(Directions for this task): Reproduce the entries below with every occurrence of "icon" changed to "symbol" and nothing else altered.
##### Information provided #####
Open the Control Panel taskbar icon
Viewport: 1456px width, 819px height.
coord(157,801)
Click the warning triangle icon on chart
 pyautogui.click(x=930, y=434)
#####
(Solution for this problem):
Open the Control Panel taskbar symbol
Viewport: 1456px width, 819px height.
coord(157,801)
Click the warning triangle symbol on chart
 pyautogui.click(x=930, y=434)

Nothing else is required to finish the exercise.